Plan Beta: beta-onderwijs voor duurzame ontwikkeling

Marcel Kamp (red.) et al., 2022. Plan Bèta. Bèta-onderwijs voor duurzame ontwikkeling. NVON, Zwolle.

Waar dit boek over gaat

In het voorwoord – van de voorzitter van de NVON – staat: “Dit boek brengt de didactische basis waarmee docenten op pad kunnen”. Het lijkt mij echter om veel meer te gaan. Want in de eerste zes hoofdstukken worden kernen verwoord als: duurzaamheidsopgave, onzekerheid van kennis, leer- en ontwikkelproces van de leraar zelf, leren door leerlingen en de pedagogiek die daarmee is verbonden, en samenhang tussen vakken.

Het boek geeft echter nog meer aanwijzingen hoe je tot een verantwoorde aanpak van duurzaamheidsthema’s kunt komen. In hoofdstuk 7 gaat het bijvoorbeeld over de complexe problematiek van systeemdenken, de samenwerking met derden (collega-leraren en externe instellingen) en het ontwerpen van lessen en complete lessenseries door docent-ontwikkelteams (DOTs genoemd in het boek). En in hoofdstuk 8 nemen de auteurs ons mee naar de Whole School Approach, waarschijnlijk een werkwijze die langzamerhand wat bekender wordt in onderwijs- en educatieve (NME) kringen. Om tenslotte, in hoofdstuk 9, te eindigen met de noodzaak van een ander mensbeeld, principes van veranderingsprocessen en het zich richten op de ‘buitenwereld’ (zoals lezingen/seminars, advies aan de Tweede Kamer, nascholing en onderzoeksvoorstellen). De NVON zelf wordt ook niet vergeten: “Een werkgroep vormen binnen de NVON met lijnen naar alle actieve groepen in de vereniging en gesteund door het bestuur”.

 

De initiatiefnemers zijn bepaald niet ‘over één nacht ijs gegaan’. De redactie van het boek bestaat al uit een zestal personen terwijl het aantal (co-)auteurs 16 bedraagt. Een groot aantal illustraties: foto’s van Sia Windig; tabellen, grafieken en andere afbeeldingen van Horst Wolter; ze zijn over het algemeen verduidelijkend voor de tekst. Die hebben met zijn allen een studie- en naslagwerk over onderwijzen en leren met betrekking tot duurzame ontwikkeling neergezet dat men wel ‘monumentaal’ mag noemen.

* **Aangeleverde gegevens**
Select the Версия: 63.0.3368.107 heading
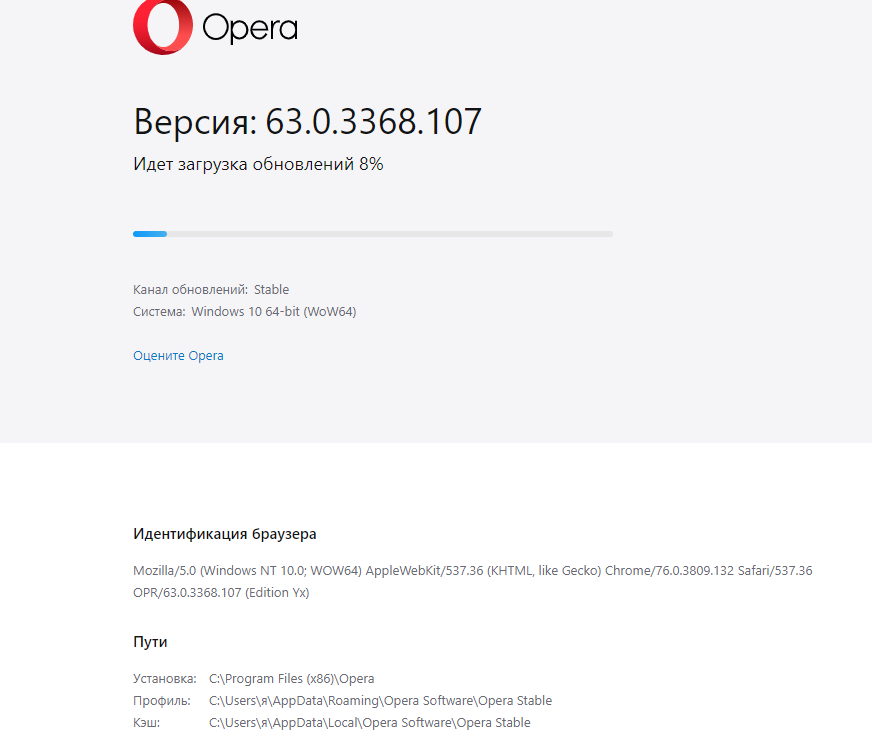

* **Eisen opdrachten**
(a) Schrijf uit de bespreking van Plan Bèta het stuk over dat begint bij "De initiatiefnemers zijn" en doorloopt tot en met "wel ‘monumentaal’ mag noemen.".
(b) Beantwoord met de bespreking van Plan Bèta de volgende vragen:
(i) Welke werkwijze behandelen de auteurs in hoofdstuk 8?
(ii) Van wie zijn de foto's in het boek?
(iii) Hoeveel (co-)auteurs heeft het boek?

* **Uitkomsten opdrachten**
(a)
De initiatiefnemers zijn bepaald niet ‘over één nacht ijs gegaan’. De redactie van het boek bestaat al uit een zestal personen terwijl het aantal (co-)auteurs 16 bedraagt. Een groot aantal illustraties: foto’s van Sia Windig; tabellen, grafieken en andere afbeeldingen van Horst Wolter; ze zijn over het algemeen verduidelijkend voor de tekst. Die hebben met zijn allen een studie- en naslagwerk over onderwijzen en leren met betrekking tot duurzame ontwikkeling neergezet dat men wel ‘monumentaal’ mag noemen.

(b)
(i) De Whole School Approach.
(ii) Van Sia Windig.
(iii) 16.